Song Xiang is a Senior Applied Scientist at AWS ai Research and Education (AIRE), where he develops deep learning frameworks including GraphStorm, DGL, and DGL-KE. He led the development of amazon Neptune ML, a new capability of Neptune that uses graph neural networks for graphs stored in graph databases. He now leads the development of GraphStorm, an open source graph machine learning framework for enterprise use cases. He earned his PhD in Computer Systems and Architecture from Fudan University, Shanghai in 2014.

Jian Zhang Zhang Zhang is a senior applied scientist who has been using machine learning techniques to help customers solve various problems such as fraud detection, decoration image generation, and more. He has successfully developed graph-based machine learning solutions, particularly graph neural networks, for customers in China, the US, and Singapore. As an illustrator of AWS's graph capabilities, Zhang has made many public presentations on GNN, Deep Graph Library (DGL), amazon Neptune, and other AWS services.

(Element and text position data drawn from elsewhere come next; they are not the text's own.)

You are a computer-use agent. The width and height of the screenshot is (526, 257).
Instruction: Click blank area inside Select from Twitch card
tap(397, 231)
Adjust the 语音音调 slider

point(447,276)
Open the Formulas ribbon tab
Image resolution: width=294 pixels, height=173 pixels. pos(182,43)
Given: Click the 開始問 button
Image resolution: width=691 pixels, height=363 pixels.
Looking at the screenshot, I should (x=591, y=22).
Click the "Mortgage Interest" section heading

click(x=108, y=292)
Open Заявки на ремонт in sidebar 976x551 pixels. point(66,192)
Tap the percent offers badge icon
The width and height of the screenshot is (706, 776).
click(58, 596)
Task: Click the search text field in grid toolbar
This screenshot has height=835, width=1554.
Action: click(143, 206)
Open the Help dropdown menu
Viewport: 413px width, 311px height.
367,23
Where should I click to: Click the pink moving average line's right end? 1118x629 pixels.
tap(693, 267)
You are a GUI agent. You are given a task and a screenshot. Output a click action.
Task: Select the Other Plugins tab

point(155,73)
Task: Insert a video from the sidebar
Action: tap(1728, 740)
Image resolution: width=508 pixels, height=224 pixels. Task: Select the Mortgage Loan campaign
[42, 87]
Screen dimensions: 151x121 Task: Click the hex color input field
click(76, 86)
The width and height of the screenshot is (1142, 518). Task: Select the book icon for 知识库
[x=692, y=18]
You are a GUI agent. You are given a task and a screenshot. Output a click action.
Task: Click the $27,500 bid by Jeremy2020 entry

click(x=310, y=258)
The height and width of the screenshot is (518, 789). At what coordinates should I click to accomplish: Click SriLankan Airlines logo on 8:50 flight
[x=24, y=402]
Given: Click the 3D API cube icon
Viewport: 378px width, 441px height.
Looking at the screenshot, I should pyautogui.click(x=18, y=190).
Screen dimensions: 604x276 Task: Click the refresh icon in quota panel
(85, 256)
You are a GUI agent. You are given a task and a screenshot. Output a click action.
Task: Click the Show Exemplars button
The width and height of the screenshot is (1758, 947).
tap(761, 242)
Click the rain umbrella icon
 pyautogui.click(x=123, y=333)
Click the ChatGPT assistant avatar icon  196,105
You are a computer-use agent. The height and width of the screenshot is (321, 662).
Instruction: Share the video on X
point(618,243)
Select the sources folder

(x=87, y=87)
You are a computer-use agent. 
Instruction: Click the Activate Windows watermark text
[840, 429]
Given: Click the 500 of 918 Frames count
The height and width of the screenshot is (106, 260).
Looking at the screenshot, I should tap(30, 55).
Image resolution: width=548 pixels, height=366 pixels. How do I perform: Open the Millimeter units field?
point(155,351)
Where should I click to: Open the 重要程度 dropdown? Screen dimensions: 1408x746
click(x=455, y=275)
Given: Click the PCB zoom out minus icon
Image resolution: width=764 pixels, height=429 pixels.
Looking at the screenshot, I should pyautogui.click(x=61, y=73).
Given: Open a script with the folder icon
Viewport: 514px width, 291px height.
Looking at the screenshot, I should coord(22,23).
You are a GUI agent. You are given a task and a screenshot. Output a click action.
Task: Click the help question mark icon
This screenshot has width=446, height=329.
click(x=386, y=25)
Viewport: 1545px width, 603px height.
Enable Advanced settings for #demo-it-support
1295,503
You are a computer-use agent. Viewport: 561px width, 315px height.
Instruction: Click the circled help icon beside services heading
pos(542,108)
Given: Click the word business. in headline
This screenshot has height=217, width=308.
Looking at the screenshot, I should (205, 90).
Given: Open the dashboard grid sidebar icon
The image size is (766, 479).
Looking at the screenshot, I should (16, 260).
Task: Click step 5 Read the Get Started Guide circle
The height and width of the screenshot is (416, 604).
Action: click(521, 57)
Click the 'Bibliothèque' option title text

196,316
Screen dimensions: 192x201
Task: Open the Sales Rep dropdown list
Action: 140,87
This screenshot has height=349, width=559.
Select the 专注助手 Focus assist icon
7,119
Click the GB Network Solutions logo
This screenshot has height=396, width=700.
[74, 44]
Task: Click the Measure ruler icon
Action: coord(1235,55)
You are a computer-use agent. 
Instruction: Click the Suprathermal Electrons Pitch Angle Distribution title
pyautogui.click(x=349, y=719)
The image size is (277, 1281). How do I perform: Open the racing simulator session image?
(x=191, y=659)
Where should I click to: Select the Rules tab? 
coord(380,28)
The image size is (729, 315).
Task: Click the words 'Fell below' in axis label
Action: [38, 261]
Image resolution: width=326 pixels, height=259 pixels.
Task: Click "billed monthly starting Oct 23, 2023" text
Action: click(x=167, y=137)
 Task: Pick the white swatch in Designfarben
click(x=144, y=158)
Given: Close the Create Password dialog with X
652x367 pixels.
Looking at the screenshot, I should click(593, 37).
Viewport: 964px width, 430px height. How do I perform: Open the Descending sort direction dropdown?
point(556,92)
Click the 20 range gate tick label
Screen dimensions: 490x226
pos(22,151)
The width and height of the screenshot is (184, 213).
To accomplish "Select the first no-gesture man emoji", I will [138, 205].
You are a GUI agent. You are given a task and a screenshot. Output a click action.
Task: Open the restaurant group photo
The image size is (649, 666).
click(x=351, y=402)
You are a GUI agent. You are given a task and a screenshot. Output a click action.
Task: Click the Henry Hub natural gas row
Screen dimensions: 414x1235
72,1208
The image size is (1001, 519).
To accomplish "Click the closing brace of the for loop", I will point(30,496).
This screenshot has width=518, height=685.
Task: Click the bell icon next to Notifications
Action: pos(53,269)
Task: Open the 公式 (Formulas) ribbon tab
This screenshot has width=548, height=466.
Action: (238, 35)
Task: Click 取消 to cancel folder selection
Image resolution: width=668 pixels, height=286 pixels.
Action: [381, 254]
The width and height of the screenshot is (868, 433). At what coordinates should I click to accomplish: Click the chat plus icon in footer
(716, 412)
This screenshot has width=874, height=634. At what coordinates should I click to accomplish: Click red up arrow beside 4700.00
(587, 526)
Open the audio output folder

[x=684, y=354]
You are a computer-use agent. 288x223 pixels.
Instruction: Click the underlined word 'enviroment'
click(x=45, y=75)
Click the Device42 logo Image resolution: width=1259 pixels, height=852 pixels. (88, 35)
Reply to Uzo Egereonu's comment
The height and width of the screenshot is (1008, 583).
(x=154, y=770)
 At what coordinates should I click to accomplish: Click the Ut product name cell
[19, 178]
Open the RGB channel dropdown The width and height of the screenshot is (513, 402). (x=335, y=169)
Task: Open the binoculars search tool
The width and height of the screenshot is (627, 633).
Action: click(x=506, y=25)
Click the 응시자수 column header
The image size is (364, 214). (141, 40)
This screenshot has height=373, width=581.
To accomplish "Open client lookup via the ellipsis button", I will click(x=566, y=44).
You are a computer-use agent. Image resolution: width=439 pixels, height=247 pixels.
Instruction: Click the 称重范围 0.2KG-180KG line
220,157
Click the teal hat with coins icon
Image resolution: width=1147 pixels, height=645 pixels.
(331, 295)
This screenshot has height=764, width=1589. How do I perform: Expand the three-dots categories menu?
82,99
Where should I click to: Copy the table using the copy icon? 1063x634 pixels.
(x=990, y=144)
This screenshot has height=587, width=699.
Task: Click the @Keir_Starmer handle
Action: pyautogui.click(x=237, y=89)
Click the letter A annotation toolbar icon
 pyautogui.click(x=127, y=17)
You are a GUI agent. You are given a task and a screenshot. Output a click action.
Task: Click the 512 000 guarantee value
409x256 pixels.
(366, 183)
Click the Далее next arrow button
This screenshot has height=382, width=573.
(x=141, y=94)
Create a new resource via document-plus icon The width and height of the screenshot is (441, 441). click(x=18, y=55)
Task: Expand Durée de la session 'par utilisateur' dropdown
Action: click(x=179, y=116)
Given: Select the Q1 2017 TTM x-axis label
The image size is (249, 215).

Florian Saupe Florian is a Principal Technical Product Manager at AWS ai/ML Research, supporting science teams such as the Graph Machine Learning group and ML Systems teams working on large-scale distributed training, inference, and failure resilience. Prior to joining AWS, Florian led technical product management for automated driving at Bosch, was a strategy consultant at McKinsey & Company, and worked as a control systems/robotics scientist, a field in which he holds a PhD.

GraphStorm 0.3: Scalable, multitasking learning on graphs with easy-to-use APIs

Technical Terrence Team

Berkshire halves Apple stake, boosts cash to $277 billion as it takes a 'defensive' stance By Reuters

Leave a Reply Cancel reply

Recommended.

The ecological GBTC reaches $600,000 in pre-sale

Best headphones for students | Technology and learning

9 great books on essay writing

Crypto Analyst Says Bitcoin Hitting $100,000 in 2024 Is Inevitable, Here's Why

This is what you need to know

Categories

Important Links

GraphStorm 0.3: Scalable, multitasking learning on graphs with easy-to-use APIs

Native support for multi-task learning on graphs

New APIs to customize GraphStorm components and pipelines

In-depth study of LM+GNN for large graphs with rich text features

Conclusion

About the Author

Related

Technical Terrence Team

Berkshire halves Apple stake, boosts cash to $277 billion as it takes a 'defensive' stance By Reuters

Leave a Reply Cancel reply

Recommended.

The ecological GBTC reaches $600,000 in pre-sale

Best headphones for students | Technology and learning

9 great books on essay writing

Crypto Analyst Says Bitcoin Hitting $100,000 in 2024 Is Inevitable, Here's Why

This is what you need to know

Categories

Important Links

Get daily news updates to your inbox!